[Required action]
Directions for the data below: repeat exactly the lines from the one with "Open the roll-up" through the one with "Task: Open Users in the sidebar", both included, and omit all pictures.

+ + + +

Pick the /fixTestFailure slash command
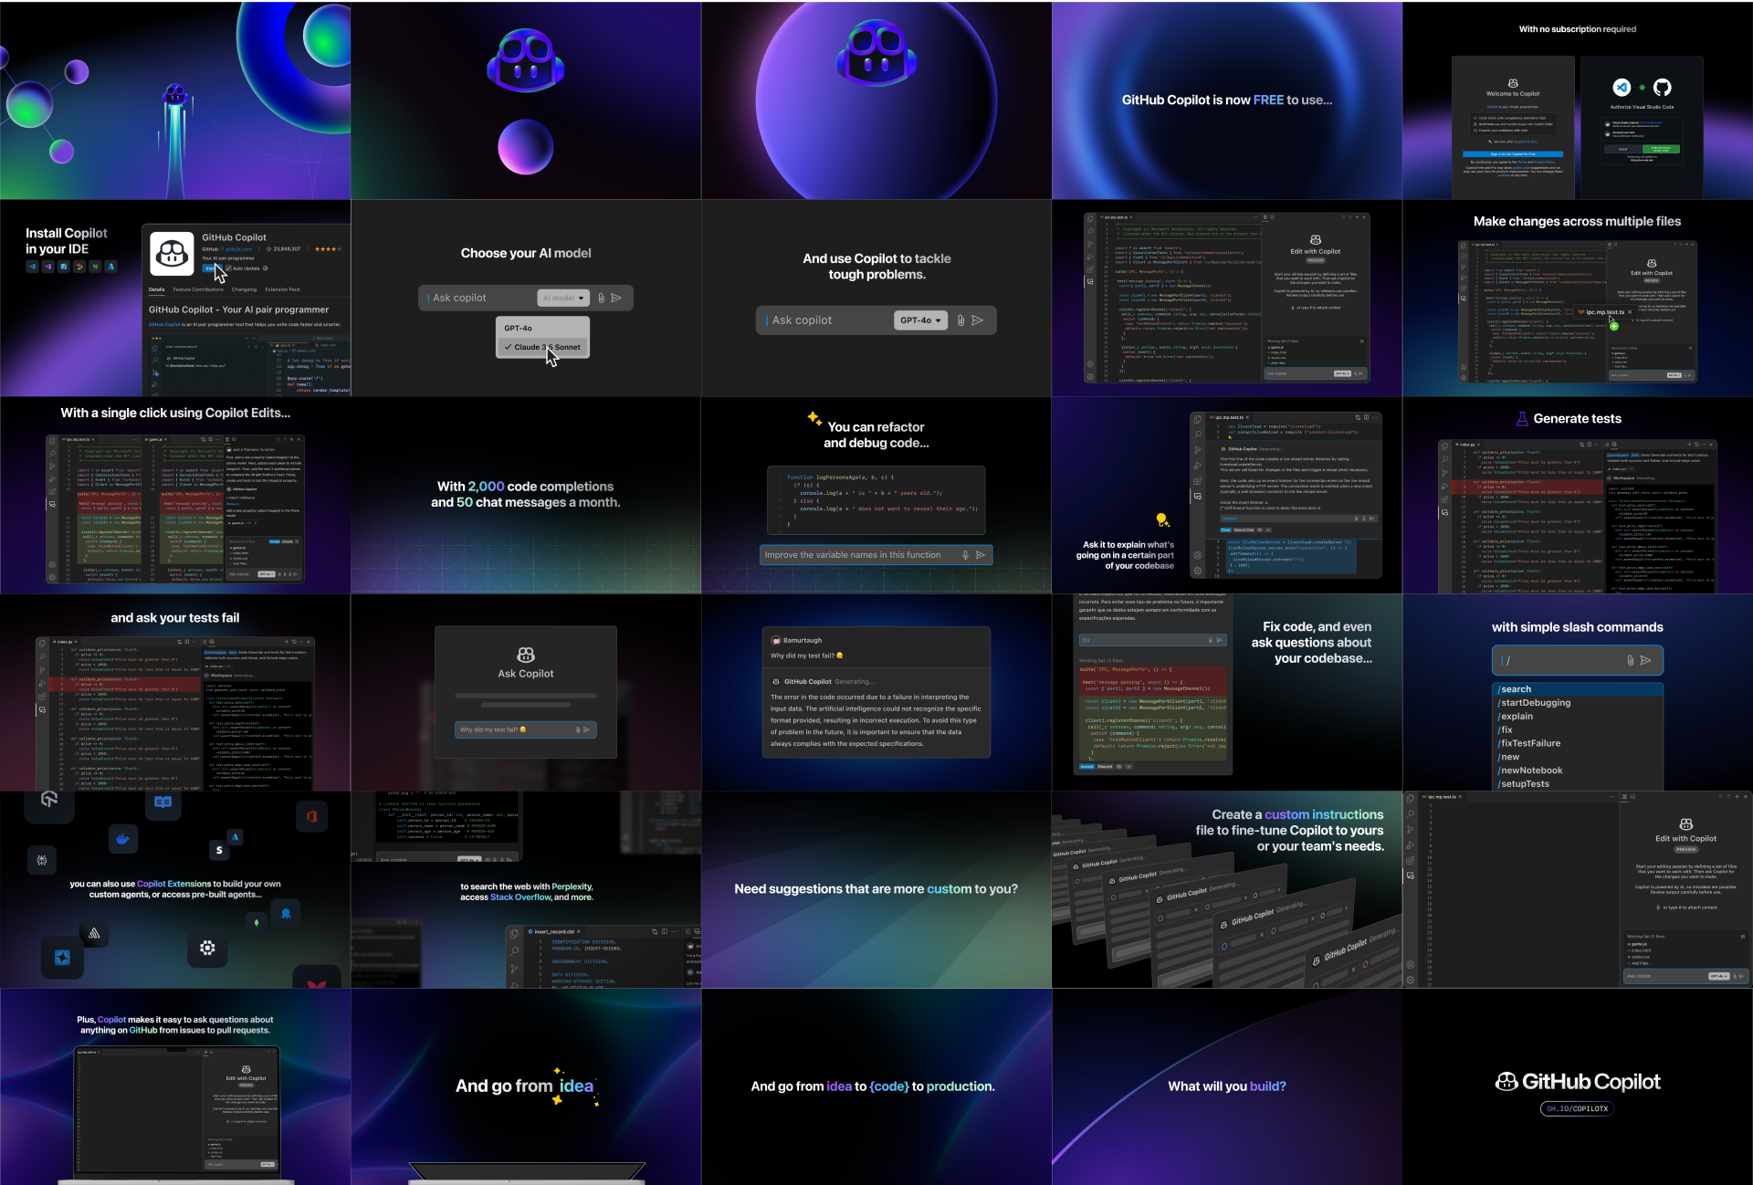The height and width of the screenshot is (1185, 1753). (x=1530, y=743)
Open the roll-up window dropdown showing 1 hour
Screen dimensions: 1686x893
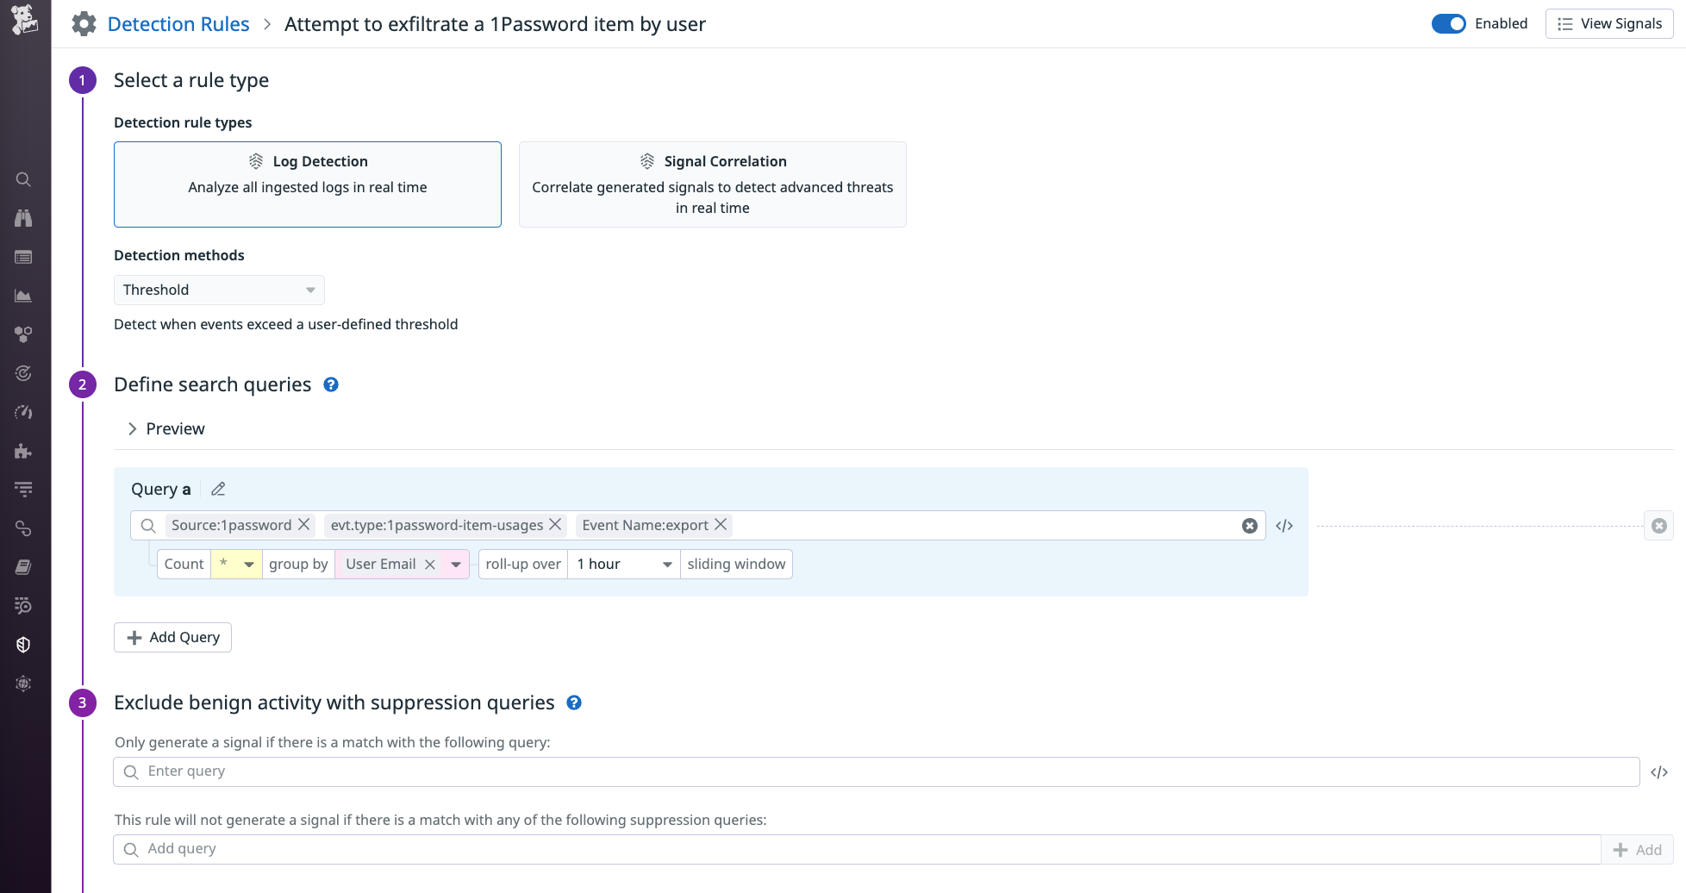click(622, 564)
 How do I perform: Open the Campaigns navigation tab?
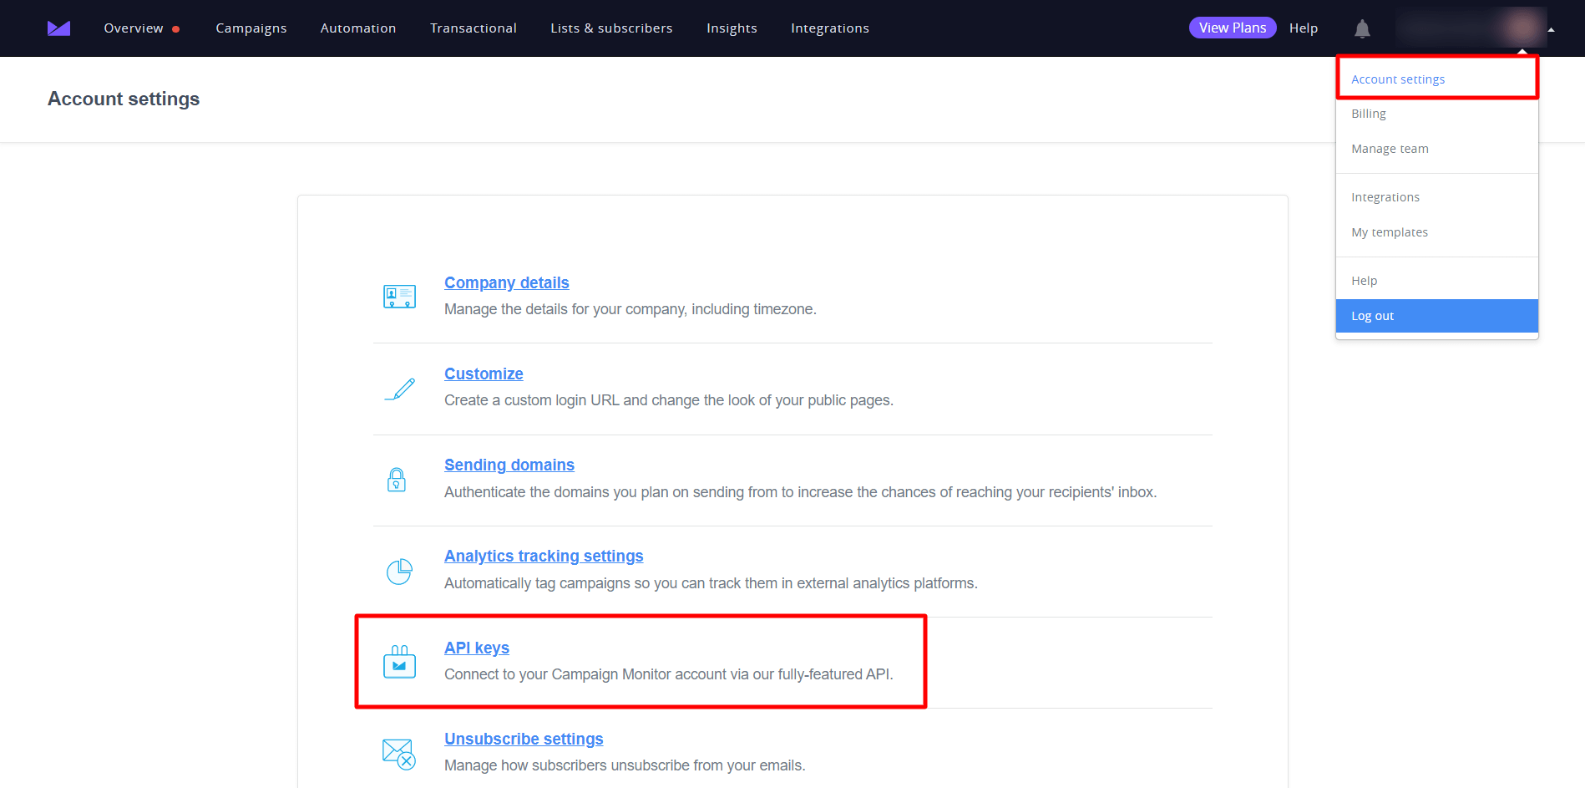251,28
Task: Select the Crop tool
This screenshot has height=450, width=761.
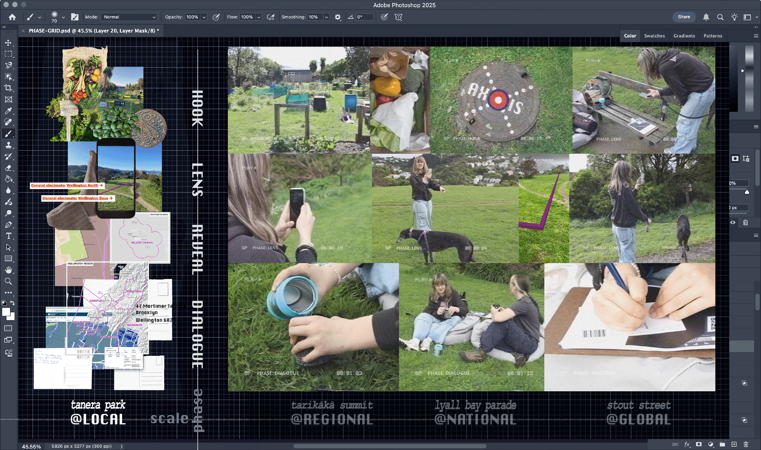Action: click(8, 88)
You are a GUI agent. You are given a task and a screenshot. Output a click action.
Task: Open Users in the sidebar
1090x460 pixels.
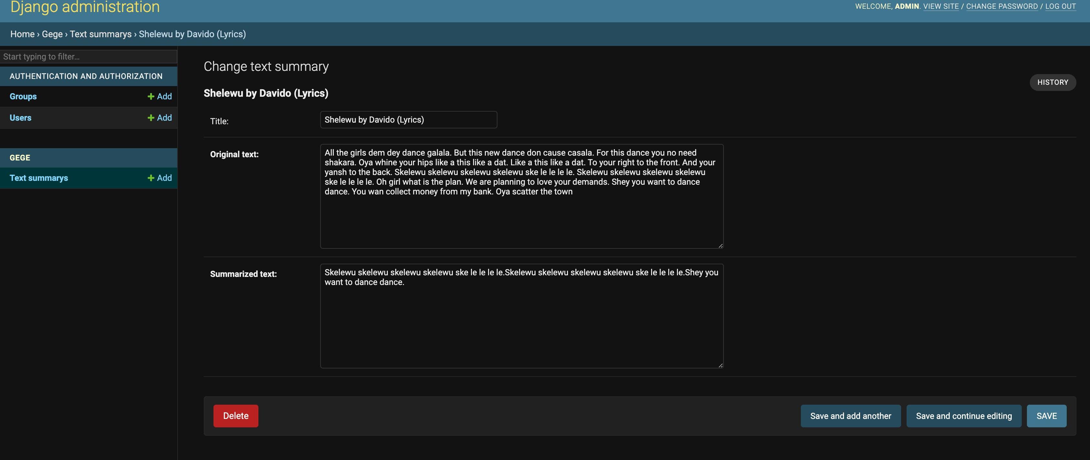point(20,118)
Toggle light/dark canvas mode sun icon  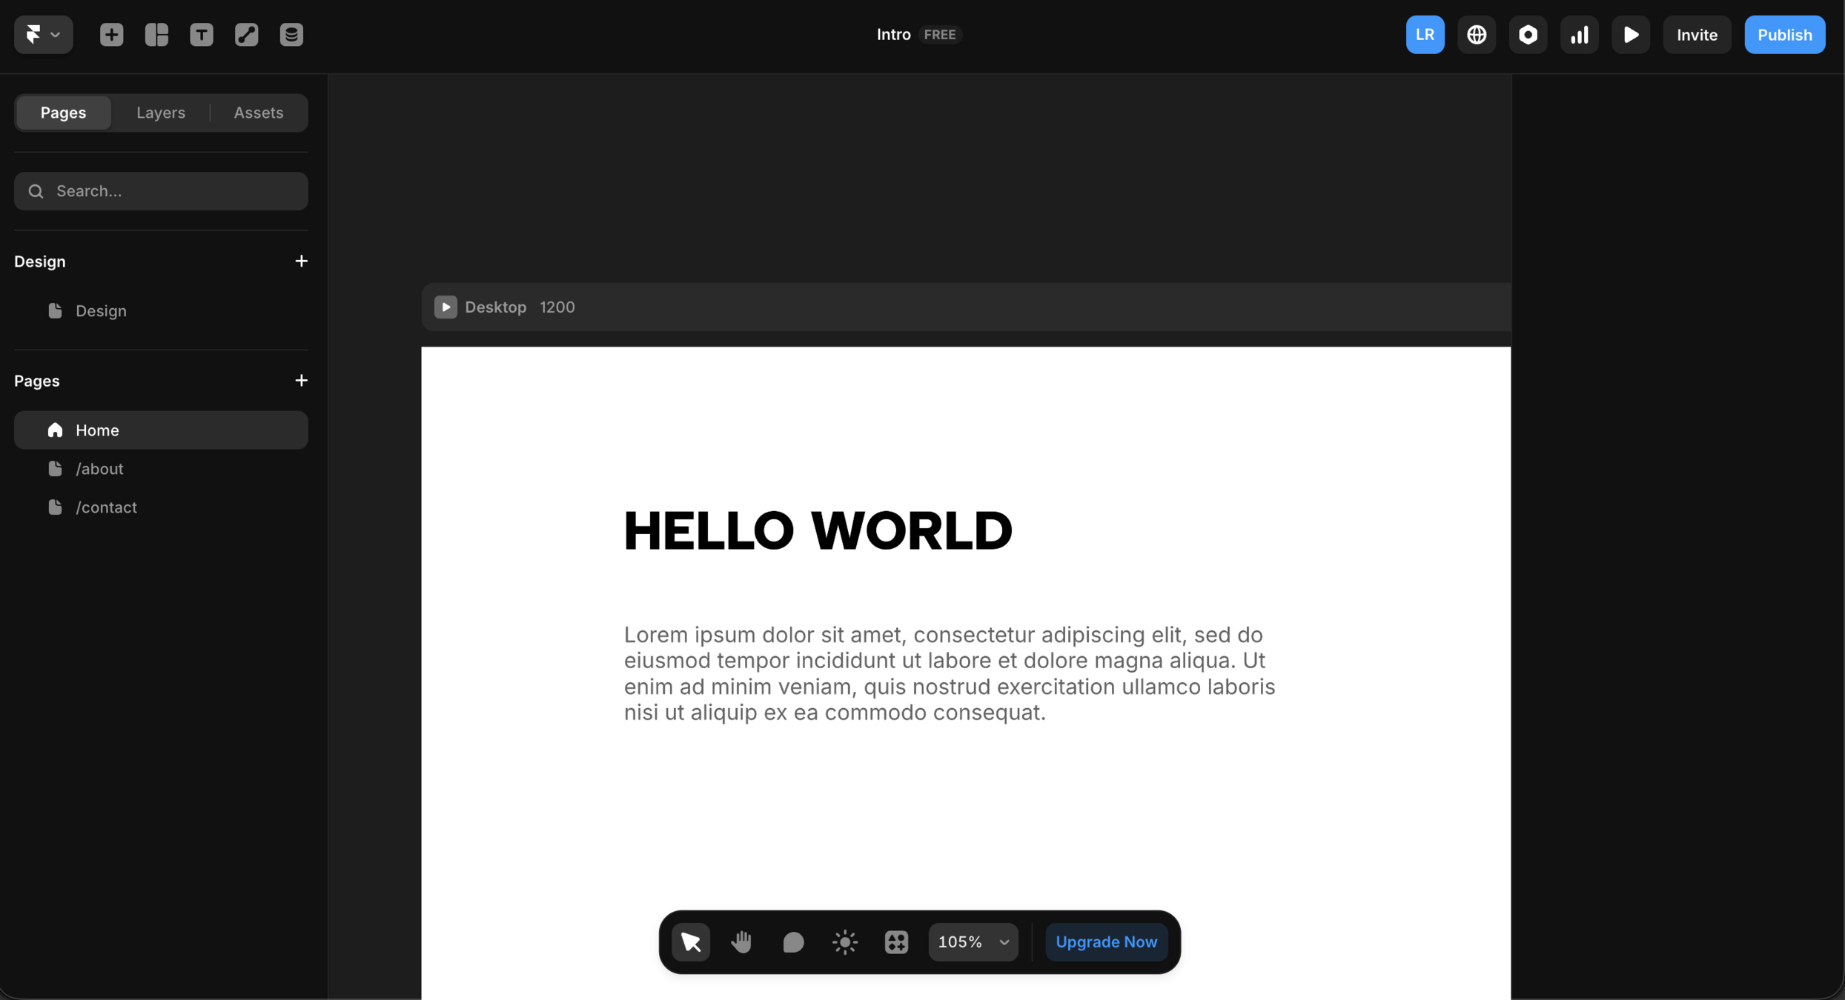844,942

+ + + +

[Output for this exercise]
Open the roll-up window dropdown showing 1 hour
Screen dimensions: 1686x893
click(622, 564)
 How do I perform: Open the Campaigns navigation tab?
251,28
Task: Select the Crop tool
This screenshot has height=450, width=761.
Action: click(8, 88)
You are a GUI agent. You are given a task and a screenshot. Output a click action.
Task: Open Users in the sidebar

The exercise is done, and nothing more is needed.